Can you mourn the loss of more than one person at a time? By Keith White

I wrote down the question that appears at the head of this article some time ago, and left the rest of the page blank.  Then on the very day that I was going to write a first draft I found myself in discussion with someone describing her own grief.  During that spontaneous conversation I shared the title with her.  She immediately asked me if she could read what I had written.  I confessed to her the fact that there was a problem with this:  I hadn’t written anything but the question at that stage.  But here it is, complete with what she shared with me over breakfast this morning.

It is possible that readers of The TCJ can point me to those who have addressed this question already: if so I would be profoundly grateful (Ed: please comment below).  In the meantime here are my reflections.

We were at the funeral of one of my close relatives.  She had died having been in the bloom of health until the last few months of her life, and was living life to the full.  She was in full-time employment, and was expecting to see yet another of her grandchildren due to born in a few months.  She was lovely, and loved.  And when the news of her death was shared, a wave of grief that swept through the family.  People said things with intensity and feeling.  No surprise you might say?

Well, that’s a good point, except that many of the same people had gathered in 1984 at the funeral of three close relatives of the same family (and related to the recently deceased person), and it was patently clear that something was happening now, that hadn’t happened then.  The difference was that we were now genuinely expressing deep feelings of loss, sorrow and anger in a way that had not happened on the previous occasion.

Now it need to said that there were a number of differences between the two events, including the fact that the three who died in 1984 were killed without warning in a car crash on a motorway, whereas this relative had been diagnosed as terminally ill for a few months.  But, though aware of these, I was still beginning to hone in on the question that prompted this piece.  It had never occurred to me before.  And as soon as I began to consider it, I sensed intuitively that it probably isn’t possible to mourn the loss of two or more people at the same time, in the same way as you might mourn the loss of one.

And this is why.
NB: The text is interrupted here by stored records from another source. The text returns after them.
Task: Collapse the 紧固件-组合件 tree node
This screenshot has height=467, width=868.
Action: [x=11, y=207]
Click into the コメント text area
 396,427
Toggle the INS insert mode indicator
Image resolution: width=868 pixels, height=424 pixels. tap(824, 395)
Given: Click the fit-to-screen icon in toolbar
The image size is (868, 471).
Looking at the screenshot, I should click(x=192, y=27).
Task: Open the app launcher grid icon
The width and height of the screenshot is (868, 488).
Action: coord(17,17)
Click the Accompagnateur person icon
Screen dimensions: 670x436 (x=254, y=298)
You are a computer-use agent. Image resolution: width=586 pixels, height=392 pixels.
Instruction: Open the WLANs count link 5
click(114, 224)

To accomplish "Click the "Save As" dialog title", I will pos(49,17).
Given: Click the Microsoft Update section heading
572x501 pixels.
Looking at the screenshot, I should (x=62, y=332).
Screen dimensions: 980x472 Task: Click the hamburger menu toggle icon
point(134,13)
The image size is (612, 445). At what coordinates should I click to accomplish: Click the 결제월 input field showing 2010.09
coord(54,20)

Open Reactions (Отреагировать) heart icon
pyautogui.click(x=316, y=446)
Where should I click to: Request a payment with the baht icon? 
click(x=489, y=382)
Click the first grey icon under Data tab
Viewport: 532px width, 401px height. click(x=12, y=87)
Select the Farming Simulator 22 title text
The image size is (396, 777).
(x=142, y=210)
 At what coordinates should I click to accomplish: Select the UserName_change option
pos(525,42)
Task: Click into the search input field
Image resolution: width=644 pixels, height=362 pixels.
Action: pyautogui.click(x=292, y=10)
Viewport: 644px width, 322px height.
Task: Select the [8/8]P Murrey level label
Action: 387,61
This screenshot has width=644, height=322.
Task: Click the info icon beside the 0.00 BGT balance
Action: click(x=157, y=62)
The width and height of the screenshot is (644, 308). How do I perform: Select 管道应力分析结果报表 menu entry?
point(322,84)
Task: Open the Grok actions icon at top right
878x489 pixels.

If two or more closed family or friends die at the same time, how could you mourn one of them, while putting to one side the others?  This would be to defy the deep emotional logic of grieving which by definition is not susceptible to such neat, clinically-defined boundaries.  How on earth could you ration your time and your feelings in this way? Grief simply does not obey the normal categories of thought and feeling.  It functions much more like a tsunami carrying all before it: no respecter of persons.

Over time it might become possible to think once again about each of the people in turn, but at the moment of loss the whole of life has become a whirl.  One is in a vortex. One might be able to control aspects of outward behaviour, and try to limit outbursts of grief to private times and places, but the inner world which is where the well-springs of grief lie, has been destabilised and is not subject to this discipline.

This led me to reflect on the feelings of children and young people who have lost or been removed from their homes and families for whatever reason or reasons.  As far as they concerned it must feel at times as if they have lost everything and everyone.  And there is a mass of data, evidence, material and theory based on the effects of such loss.  But how much attention has been paid, I wonder, to the simple, single question: can one grieve for more than one person at a time?  I suspect not.

And so the follow-up question for those of us engaged in therapeutic responses is:  given that there are multiple losses, and multiple causes of grief, how can we help to provide a container that allows an unblocking of the defence-mechanisms that flow from such a trauma?  My guess is that there are many aspects of a therapeutic approach that lend themselves to this.  One example would be to pay attention to a child’s life-story.  Life story books have been de rigueur in the UK for several decades.  But have we appreciated the potential they offer for a child to grieve for individuals in the story one at a time?  And with play therapy and role play how much attention and focus is given to assisting the expression of grief and loss of specific individuals in a child’s life?

If all this is, as they say in the field of chess, “well known to theory”, then I wonder how I happened to miss it.  If not, then I think we are on to something important and would like very much to work at the implications of the question.

All of which leads me back to breakfast conversation this morning.  Out of the blue the two of us found ourselves talking about the time in her life when  she had lost her father and her husband had lost his twin brother at almost exactly the same time. From a geographical distance I had been trying to help her and her husband cope with their respective losses and the associated grief.  And without hesitation she told me that because she was overwhelmed with her own loss and grief, she could not help him as she wanted to.  And she realised that he was too affected by his own grief to respond to her and her feelings as she knew he would have done in other situations.  The thought that this was not an idiosyncrasy of her personality or his, was of considerable comfort to her.  She began to see some of the hidden dynamics that were going on. And even as we spoke we found we were able to express our sense of loss of both people, as individuals.

It obviously takes time before one can grieve at all adequately when there are multiple losses.  To realise this and to find ways of assisting the expression of such grief is surely a primary tasks of therapeutic child care.  And as we well know, the effects of this separation and loss, can last a lifetime.  So it is not something that is likely to have disappeared.  Is it ever too late to be in touch with and express the feelings associated with death, physical or emotional?